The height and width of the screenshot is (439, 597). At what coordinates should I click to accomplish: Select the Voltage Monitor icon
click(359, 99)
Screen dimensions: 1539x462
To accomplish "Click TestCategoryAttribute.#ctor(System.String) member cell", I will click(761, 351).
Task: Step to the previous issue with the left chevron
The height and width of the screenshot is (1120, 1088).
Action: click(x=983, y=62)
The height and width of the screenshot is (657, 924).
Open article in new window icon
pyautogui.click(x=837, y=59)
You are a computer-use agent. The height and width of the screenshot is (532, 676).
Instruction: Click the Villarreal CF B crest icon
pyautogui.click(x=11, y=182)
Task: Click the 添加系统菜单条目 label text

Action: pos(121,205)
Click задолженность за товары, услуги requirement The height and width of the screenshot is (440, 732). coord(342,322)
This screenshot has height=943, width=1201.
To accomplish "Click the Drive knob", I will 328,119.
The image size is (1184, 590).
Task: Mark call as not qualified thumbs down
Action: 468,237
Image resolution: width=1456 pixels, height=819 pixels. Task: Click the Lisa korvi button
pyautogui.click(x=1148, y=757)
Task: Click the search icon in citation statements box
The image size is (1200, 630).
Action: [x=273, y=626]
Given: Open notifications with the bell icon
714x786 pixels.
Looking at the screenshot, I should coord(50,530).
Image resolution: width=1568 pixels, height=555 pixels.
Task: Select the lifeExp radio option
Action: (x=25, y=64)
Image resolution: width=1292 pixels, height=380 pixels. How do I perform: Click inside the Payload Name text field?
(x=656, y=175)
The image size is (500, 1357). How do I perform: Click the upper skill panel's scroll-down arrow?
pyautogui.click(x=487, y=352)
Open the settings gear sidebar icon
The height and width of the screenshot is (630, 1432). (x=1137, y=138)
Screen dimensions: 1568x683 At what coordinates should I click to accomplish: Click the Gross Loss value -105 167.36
——
=== Prompt ===
Select and copy every line of the material that holds the string "with".

=== Solution ===
Task: Step to the previous issue with the left chevron
Given: Open notifications with the bell icon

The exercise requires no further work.